What the Second Watchman says about Coriolanus after Menenius has made his pitch bodes ominously for Rome: “He’s the rock, the oak not to be wind-shaken” (1141, 5.3.104). That is a solid metaphor for passional strength—one can find it in literature at least as far back as Sappho. [46]
Act 5, Scene 3 (1141-46, Coriolanus’s family—most of all his mother, Volumnia—prevail upon him to make peace, and Aufidius realizes the opportunity this presents to him.)

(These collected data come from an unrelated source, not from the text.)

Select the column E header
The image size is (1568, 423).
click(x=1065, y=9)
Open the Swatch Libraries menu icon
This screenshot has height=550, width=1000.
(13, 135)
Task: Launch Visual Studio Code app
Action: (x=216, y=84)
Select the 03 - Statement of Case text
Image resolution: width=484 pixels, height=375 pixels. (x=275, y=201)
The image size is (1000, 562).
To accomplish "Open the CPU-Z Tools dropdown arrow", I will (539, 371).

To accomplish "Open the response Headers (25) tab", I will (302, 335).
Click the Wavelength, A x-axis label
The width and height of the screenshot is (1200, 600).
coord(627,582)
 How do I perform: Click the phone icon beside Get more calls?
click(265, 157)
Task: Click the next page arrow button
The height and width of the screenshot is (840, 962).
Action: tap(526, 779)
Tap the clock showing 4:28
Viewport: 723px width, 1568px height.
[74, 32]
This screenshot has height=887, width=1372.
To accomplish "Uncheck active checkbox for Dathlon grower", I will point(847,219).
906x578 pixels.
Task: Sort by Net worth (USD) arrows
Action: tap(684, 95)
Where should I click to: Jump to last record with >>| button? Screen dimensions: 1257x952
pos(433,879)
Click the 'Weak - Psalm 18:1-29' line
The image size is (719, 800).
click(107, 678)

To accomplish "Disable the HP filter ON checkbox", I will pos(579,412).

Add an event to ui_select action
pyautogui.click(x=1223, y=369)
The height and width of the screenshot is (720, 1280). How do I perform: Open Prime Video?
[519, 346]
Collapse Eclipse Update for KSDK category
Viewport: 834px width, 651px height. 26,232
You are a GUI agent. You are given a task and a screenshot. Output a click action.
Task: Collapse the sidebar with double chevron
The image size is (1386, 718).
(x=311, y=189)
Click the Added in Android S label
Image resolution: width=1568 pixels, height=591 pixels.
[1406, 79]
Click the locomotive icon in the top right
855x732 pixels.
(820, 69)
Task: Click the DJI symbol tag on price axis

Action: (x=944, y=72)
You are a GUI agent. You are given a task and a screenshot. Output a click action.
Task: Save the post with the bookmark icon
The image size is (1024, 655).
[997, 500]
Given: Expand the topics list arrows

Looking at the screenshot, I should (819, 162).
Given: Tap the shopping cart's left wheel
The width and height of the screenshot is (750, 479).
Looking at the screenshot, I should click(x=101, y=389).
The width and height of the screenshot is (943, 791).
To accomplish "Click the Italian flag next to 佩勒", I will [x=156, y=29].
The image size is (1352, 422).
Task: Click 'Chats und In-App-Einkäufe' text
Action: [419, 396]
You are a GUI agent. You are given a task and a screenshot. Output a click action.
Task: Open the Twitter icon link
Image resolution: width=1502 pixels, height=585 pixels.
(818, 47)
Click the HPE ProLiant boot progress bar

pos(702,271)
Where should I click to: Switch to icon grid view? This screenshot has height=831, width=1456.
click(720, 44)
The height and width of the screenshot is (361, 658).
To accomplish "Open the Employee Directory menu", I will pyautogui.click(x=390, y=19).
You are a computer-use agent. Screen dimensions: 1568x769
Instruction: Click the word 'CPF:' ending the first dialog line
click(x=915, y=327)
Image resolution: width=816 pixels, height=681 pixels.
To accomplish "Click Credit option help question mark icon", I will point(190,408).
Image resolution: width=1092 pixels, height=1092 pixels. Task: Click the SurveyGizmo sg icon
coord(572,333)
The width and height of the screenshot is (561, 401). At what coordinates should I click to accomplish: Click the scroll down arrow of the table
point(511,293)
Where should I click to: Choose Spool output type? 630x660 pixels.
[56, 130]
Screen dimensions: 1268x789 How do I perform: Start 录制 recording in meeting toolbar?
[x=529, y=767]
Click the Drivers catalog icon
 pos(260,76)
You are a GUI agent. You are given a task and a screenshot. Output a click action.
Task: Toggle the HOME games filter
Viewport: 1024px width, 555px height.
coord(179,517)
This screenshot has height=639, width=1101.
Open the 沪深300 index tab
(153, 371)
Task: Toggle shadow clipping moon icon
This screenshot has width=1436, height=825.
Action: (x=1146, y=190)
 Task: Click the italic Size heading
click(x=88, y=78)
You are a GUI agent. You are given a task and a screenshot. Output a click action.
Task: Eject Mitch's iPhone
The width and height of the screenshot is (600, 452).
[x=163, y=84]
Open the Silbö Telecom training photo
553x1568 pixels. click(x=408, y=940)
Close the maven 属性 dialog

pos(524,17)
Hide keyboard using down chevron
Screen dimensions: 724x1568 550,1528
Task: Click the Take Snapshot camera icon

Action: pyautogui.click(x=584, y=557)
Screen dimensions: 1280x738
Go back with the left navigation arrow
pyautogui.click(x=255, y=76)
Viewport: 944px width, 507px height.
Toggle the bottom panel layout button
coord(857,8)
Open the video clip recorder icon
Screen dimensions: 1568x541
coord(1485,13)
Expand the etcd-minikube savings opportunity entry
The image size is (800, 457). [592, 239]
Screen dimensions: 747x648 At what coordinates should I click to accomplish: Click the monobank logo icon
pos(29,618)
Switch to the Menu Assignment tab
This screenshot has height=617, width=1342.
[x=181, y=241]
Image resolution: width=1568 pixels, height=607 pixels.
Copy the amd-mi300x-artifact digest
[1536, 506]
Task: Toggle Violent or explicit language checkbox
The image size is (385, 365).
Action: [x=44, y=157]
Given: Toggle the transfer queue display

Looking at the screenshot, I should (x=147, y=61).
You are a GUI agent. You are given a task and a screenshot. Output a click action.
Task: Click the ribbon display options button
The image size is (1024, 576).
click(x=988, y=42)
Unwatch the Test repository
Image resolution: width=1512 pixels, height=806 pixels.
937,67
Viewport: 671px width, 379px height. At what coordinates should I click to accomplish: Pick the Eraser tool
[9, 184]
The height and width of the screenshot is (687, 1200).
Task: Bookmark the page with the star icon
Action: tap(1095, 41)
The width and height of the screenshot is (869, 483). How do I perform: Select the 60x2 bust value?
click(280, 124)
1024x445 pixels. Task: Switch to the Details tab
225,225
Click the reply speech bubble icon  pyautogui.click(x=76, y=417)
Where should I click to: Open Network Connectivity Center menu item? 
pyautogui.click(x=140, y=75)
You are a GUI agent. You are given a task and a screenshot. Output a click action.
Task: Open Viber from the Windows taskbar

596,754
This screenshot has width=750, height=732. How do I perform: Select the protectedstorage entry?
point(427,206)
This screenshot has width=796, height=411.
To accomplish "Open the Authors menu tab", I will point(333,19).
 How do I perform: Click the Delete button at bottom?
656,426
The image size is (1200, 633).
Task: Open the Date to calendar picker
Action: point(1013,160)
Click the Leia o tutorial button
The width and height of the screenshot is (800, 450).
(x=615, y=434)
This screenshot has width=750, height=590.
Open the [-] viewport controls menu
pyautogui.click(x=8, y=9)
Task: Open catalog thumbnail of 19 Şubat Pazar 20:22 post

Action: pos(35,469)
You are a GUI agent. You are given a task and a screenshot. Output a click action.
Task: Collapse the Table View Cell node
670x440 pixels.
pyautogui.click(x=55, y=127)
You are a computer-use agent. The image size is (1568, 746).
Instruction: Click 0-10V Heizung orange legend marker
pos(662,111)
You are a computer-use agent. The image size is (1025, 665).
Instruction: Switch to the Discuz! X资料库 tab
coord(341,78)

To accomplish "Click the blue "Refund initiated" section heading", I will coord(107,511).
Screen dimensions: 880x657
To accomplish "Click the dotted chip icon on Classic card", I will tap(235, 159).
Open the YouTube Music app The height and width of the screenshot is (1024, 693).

Volumnia, Virgilia, and young Martius now visit the Volscian camp to try their hand at getting Coriolanus to relent. Little else remains since the Romans have refused the conditions set forth in the letter he had given to Menenius out of pity. It is clear that the very sight of these three begins to soften the stoic resolve and warlike fury of Coriolanus, even before they speak: “I melt, and am not / Of stronger earth than others” (1142, 5.3.28-29).
At the sight of his family coming to entreat him, Coriolanus tries to maintain his steady, pitiless posture, insisting, “I’ll never / Be such a gosling to obey instinct, but stand / As if a man were author of himself / And knew no other kin” (1142, 5.3.34-37). Still, he has little choice but to hear them speak, and their arguments prove lethally effective.
Volumnia frames her case by pointing out that her son has put his family in an impossible dilemma: “how can we for our country pray, / Whereto we are bound, together with thy victory, / Whereto we are bound?” (1144, 5.3.107-09). To this, she adds a concern for reputation: if Coriolanus sacks and burns Rome, all he will do is “reap … such a name / Whose repetition will be dogged with curses …” (1145, 5.3.143-44). “Think’st thou it honorable,” asks Volumnia, “for a noble man / Still to remember wrongs?” (1145, 5.3.154-55)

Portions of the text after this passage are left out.